Page 27 of Her Orc Healer

Maeve shifted beside me. Her face was drawn tight, watching this man with the same wary curiosity she gave to unfamiliar animals—like she was waiting to see if he’d bite.

Iwanted to bite.

I inhaled sharply through my nose, pushing down the sharp spike of frustration curling in my chest. “So that’s it?”

The man blinked at me, as if confused by my persistence. “What more do you expect?”

I expected someone to care. I expected someone to help me. I expected—

“Nothing.”

Maeve wasn’t the only one being dismissed here—I was, too. I could see it in the way his gaze flicked past me, already bored. To him, I was just another overprotective mother, wringing her hands over something trivial. He wasn’t worried. He wasn’t even listening.

He didn't see her.

He didn't see me.

A sick feeling settled in my stomach. But beneath the bitterness, beneath the bone-deep exhaustion of fighting battles that no one else even seemed to realize were battles, something else twisted through me.

Steel.

I had waited this long to seek help because I had known, deep down, how this would go. And now I knew for certain. I was no one’s concern but my own.

Maeve’s soft fingers curled tighter around mine. I squeezed back.

Then, very carefully, I exhaled and straightened. “Come, Maeve.”

Maeve hesitated a fraction too long, as if waiting for me to argue, to fight, to push harder. But I merely turned, keeping my grip firm in hers, and led her from the room.

The first man was waiting outside, but I barely glanced at him as we stepped past, moving through the cold corridors, past the endless shelves of neatly bound books filled with knowledge they had already made clear would not be shared with us.

A mistake. This had been a mistake.

Even as the bitter taste of frustration lingered in my mouth, I swallowed it down, forcing my expression into something unreadable. Maeve was watching me, as perceptive as ever, and the last thing I wanted was for her to see just how much this disappointment had cut me.

We stepped back into the street, the afternoon light too bright after the dim corridors of the guildhall. I lifted my chin, took Maeve’s hand more firmly in mine, and set off toward home with long, determined strides.

Maeve kept up, quiet but watchful, until she finally asked, “Will they help us later?"

I didn’t slow. “No.”

She hesitated, and when she spoke again, her voice was smaller. “…Then who will?”
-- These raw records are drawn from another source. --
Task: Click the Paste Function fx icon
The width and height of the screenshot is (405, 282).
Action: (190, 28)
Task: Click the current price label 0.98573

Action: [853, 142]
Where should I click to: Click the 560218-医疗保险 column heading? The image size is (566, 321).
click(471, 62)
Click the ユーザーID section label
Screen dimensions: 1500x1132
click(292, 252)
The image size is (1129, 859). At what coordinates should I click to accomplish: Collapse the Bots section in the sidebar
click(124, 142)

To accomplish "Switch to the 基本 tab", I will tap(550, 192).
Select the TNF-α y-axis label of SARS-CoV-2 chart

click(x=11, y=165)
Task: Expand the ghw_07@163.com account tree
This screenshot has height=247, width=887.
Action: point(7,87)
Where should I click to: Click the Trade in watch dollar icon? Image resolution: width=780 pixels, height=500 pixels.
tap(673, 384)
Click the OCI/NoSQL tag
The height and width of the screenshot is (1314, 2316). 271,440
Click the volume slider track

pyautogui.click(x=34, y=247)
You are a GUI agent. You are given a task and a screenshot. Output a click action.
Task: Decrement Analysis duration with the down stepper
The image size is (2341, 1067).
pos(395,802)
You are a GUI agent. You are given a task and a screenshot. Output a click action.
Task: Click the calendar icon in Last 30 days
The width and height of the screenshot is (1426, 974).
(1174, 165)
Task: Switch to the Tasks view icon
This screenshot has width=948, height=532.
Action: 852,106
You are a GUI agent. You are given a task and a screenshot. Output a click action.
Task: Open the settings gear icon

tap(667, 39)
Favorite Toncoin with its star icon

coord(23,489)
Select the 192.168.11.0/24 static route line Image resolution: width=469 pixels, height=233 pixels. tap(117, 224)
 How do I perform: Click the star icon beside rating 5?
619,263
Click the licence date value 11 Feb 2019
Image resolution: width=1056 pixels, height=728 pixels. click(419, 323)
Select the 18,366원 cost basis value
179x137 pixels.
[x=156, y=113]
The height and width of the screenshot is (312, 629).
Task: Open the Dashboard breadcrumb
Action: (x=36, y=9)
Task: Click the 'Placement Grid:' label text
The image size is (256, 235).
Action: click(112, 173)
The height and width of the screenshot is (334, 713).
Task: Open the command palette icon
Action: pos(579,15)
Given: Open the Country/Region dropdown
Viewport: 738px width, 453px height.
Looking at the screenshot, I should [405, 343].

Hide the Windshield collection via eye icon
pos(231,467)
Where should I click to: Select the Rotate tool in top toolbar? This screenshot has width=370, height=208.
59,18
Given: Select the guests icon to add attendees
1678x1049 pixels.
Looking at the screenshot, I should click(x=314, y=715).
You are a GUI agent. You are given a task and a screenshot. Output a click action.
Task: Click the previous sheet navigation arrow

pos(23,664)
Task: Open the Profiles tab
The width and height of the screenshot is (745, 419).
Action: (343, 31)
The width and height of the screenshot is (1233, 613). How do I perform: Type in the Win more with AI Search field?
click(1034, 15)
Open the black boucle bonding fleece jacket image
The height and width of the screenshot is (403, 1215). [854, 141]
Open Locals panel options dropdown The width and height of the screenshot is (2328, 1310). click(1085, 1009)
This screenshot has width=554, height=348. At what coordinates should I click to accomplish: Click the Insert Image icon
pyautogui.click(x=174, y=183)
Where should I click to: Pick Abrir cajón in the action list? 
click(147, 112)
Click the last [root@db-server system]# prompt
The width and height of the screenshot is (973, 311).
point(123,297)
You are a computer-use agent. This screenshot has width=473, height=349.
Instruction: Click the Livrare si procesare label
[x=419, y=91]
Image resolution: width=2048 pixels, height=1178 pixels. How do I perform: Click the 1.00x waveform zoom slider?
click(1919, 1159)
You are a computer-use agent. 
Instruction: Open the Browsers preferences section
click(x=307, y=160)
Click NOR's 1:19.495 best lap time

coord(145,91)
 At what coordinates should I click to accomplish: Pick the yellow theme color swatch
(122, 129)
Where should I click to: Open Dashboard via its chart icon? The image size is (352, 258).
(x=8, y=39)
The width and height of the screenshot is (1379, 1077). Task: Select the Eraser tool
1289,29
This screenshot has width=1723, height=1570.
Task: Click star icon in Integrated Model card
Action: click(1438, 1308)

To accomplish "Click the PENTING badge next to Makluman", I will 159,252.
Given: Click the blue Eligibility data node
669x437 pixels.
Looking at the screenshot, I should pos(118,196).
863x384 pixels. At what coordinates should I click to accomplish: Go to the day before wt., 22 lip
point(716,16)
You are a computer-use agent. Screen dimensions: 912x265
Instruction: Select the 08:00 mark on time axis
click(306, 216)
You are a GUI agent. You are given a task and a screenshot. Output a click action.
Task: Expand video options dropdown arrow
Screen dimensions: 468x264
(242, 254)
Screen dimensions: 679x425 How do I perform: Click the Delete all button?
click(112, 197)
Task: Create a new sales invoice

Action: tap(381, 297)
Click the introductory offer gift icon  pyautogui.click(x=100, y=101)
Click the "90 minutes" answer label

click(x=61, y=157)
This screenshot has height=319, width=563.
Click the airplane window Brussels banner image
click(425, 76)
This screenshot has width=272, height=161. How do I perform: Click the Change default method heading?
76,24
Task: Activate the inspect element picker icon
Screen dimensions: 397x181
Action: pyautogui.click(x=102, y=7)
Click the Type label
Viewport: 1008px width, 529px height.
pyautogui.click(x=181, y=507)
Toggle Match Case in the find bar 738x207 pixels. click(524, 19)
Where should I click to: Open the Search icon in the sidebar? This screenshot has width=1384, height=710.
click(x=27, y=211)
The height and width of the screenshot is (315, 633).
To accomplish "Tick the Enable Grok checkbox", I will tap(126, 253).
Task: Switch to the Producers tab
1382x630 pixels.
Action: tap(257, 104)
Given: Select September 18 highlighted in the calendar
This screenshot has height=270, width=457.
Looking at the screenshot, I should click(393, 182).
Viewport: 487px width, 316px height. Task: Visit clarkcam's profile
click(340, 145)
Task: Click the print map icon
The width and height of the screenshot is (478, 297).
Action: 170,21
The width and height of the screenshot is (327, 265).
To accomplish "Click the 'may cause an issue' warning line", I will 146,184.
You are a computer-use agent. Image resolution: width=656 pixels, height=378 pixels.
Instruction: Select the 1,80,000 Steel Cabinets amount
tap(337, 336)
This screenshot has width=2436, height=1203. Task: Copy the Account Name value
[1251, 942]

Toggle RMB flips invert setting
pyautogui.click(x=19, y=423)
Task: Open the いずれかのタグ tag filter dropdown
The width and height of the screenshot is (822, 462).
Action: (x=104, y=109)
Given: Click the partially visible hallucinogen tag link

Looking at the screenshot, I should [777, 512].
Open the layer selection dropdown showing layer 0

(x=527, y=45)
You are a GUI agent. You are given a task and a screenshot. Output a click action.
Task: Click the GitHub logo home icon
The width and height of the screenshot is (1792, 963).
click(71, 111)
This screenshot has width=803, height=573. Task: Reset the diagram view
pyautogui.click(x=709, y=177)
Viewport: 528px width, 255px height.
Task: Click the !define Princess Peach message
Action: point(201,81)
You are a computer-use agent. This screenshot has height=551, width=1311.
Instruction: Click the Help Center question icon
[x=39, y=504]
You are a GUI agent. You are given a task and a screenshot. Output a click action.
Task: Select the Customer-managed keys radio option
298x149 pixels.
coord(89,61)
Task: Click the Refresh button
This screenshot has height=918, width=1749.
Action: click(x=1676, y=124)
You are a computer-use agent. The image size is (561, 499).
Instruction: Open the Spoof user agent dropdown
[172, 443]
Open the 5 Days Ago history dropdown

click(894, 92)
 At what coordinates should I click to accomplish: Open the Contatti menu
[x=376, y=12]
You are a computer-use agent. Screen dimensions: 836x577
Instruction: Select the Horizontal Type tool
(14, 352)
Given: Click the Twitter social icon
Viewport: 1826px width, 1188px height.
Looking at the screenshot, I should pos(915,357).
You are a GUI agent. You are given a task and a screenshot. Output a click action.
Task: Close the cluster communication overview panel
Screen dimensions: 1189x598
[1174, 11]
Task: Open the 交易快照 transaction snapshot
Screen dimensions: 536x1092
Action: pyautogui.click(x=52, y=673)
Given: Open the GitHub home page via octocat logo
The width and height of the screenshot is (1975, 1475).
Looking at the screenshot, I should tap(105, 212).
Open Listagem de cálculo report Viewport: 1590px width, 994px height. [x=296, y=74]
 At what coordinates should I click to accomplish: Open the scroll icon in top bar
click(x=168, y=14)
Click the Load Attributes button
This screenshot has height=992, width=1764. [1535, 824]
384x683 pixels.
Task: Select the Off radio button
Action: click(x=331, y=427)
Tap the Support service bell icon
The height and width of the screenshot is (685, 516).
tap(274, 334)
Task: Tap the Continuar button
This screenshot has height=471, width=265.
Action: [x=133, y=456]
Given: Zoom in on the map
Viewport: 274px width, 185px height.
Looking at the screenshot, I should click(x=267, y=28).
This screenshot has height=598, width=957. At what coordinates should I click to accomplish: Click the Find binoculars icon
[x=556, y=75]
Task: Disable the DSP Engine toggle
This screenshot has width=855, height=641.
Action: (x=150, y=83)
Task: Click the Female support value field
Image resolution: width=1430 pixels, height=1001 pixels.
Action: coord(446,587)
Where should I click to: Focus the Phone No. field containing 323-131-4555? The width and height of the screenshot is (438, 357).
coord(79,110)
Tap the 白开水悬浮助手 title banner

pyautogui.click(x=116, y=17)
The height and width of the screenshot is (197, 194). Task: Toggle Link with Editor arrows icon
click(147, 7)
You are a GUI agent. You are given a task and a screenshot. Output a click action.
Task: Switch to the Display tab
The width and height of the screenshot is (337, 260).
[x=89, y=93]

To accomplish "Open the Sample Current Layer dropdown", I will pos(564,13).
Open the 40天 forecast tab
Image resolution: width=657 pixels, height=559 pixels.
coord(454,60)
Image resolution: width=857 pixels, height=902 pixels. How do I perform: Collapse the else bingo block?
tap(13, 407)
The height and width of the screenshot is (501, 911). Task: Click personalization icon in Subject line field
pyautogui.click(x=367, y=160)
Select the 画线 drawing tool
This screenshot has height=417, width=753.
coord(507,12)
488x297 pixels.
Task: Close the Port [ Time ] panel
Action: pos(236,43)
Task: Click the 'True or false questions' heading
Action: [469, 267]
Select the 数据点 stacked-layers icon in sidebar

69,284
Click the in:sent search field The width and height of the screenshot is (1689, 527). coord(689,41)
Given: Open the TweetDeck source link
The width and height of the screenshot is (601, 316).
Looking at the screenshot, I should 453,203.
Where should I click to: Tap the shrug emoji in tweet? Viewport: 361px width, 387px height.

I swallowed hard. "I will."

That was the end of it.

By the time we returned to the shop, dusk was settling in, painting Everwood in deepening hues of amber and navy. But something felt wrong the moment I approached the door.

I stopped short, my pulse kicking up, and pulled Maeve behind me.

The door was slightly ajar.

I knew I had shut it. Locked it.

A surge of cold panic tightened around my ribs. Maeve must have felt the shift in me because she stilled, pressing into my side without a word. My mind snapped to every possible explanation—none of them good.

Carefully, I reached for the shop door and pushed it open the rest of the way.